Slow .com build processing

Incident Report for Travis CI

Postmortem

Yesterday we had another outage on travis-ci.com due to issues with our RabbitMQ cluster causing us to perform emergency maintenance and having a degraded service for a few hours afterwards. I’m very sorry for this outage, and I would like to take a moment to explain what happened, what we did to fix it and what we are doing to improve in the future.

What happened?

On March 11th at around 18:00 UTC, we received messages from customers that their builds weren’t running on travis-ci.com. We looked at our metrics and quickly realised that our RabbitMQ instance had gone offline at 17:30 UTC. We tried to bring it back up, but it wouldn’t start up cleanly. One of the remediation actions after Tuesday’s RabbitMQ outage was to upgrade our cluster to run on more powerful servers, so we decided that instead of debugging why our current cluster wasn’t starting we’d perform emergency maintenance and spin up a new cluster.
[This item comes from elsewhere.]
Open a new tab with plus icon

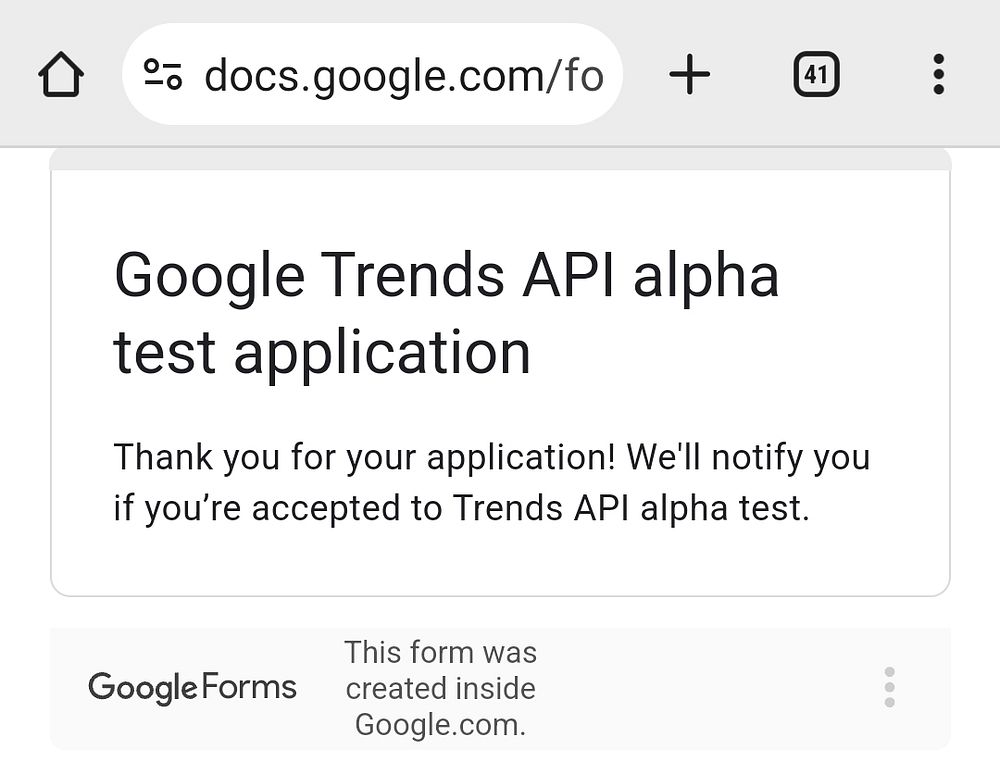point(689,75)
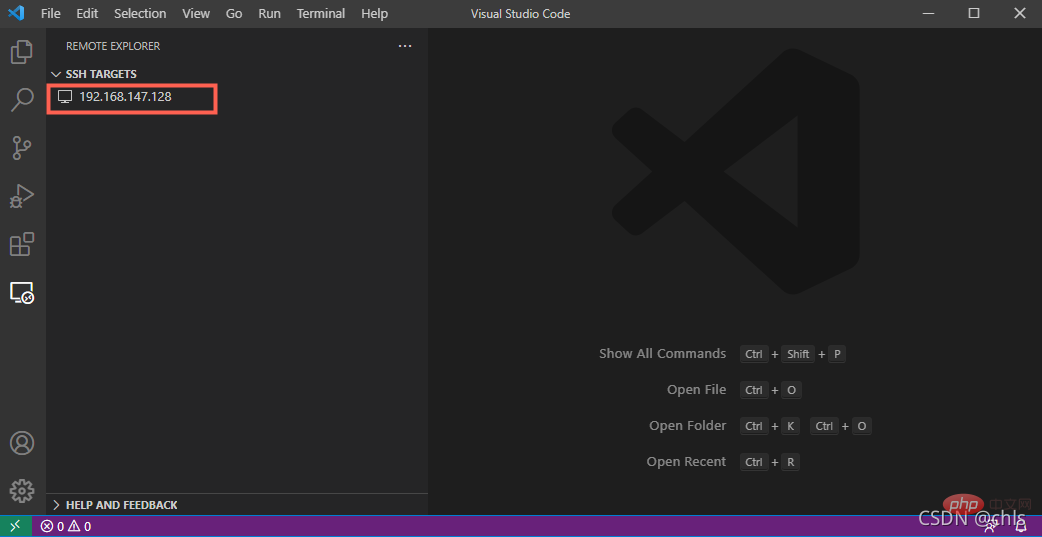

At 18:22 UTC we brought our site into maintenance mode, spun up a new RabbitMQ cluster and started distributing the new connection details to our various services. The bulk of them were finished quickly, so we brought our site out of maintenance mode by 18:46 UTC.

After bringing the site back up, we realised that we had to restart all jobs that were running when the RabbitMQ cluster went down and requeue them on the new cluster. We started this at 19:30 UTC, and at about 19:45 UTC all stuck jobs had been restarted and requeued. Until this occurred, any jobs that were running as of 17:30 UTC would appear to be frozen.

Rolling out the new connection details to our workers took a little longer. Our legacy Linux infrastructure and Mac infrastructure were all up and running at about 19:40 UTC, but the container infrastructure wasn’t fully online until about 20:20 UTC. This was due to our rollout scripts purposefully deploying new versions of our software slowly and not being optimised for quick, instantaneous rollouts. After all the workers were running, we monitored all systems carefully and waited for the backlog of jobs to drain.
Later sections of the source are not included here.